Passage for review -
#####

A newly-wed British couple climbing Mount Everest have spoken of their experience of surviving the avalanche triggered by the 7.9 magnitude earthquake in Nepal.
Alex Schneider and Sam Chappatte have been blogging about their journey up the mountain. They have stated that they safe, though the avalanche itself is known to have killed at least 17 people and is being called the worst disaster in Mount Everest’s history.
In a post entitled “Yesterday was very scary,” the couple wrote: “The earthquake hit about 30 minutes after we had crossed the icefall yesterday morning and found our tents.
“The ground started shaking violently but before we could react Dan [a member of the climbing group] was shouting ‘Get out of your f****** tents, grab your ice axes!’
“We staggered out to see an avalanche coming straight at us.”
The couple recounted how a blast of wind knocked them both down, though they were able to get up and run to shelter behind some tents, anchoring themselves with their axes.
They described how one of their team was knocked down “and pivoted on his axe” with the force of the wind.
“No one knows how bad the damage of the icefall route down is yet, but we have heard that our part of Basecamp has been flattened,” they added, but made it clear that aid had started to reach those on the mountain and they have food.
“Helicopters have been in to pick up the sick and injured. We’re OK. We’ve got food and the sherpas are being amazing. We’re OK,” they wrote.

#####

Exercise data -
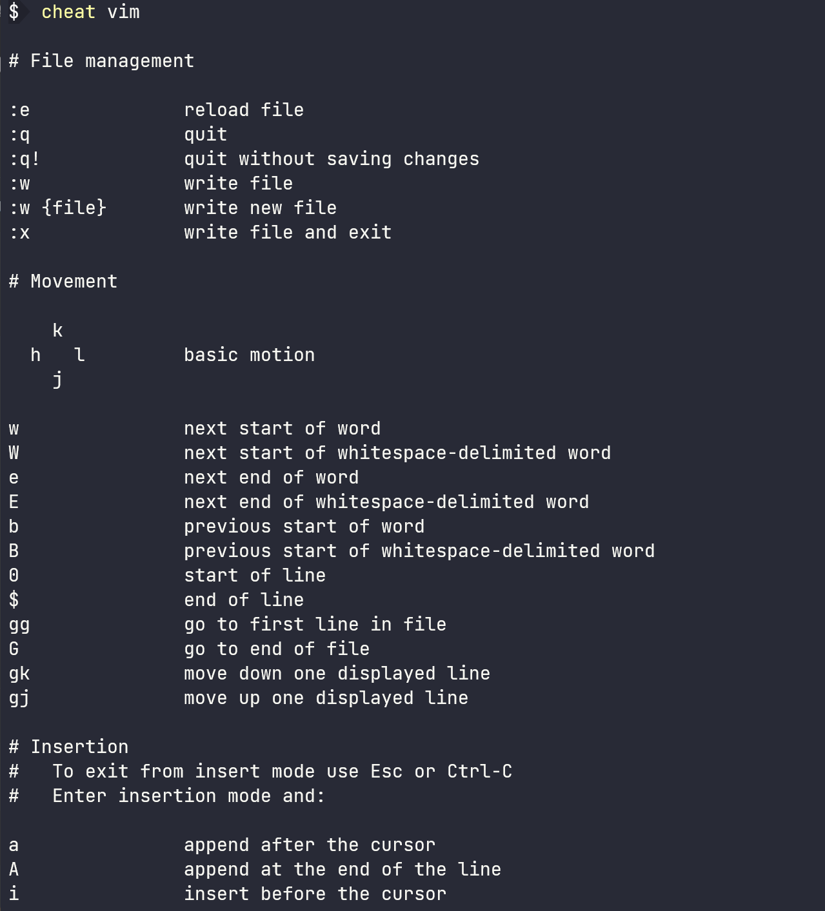Click the "reload file" description

243,110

#####

Task to carry out - Copy everything from "The couple recounted" down to "with their axes." in the Everest avalanche story above.

Output for this task -
The couple recounted how a blast of wind knocked them both down, though they were able to get up and run to shelter behind some tents, anchoring themselves with their axes.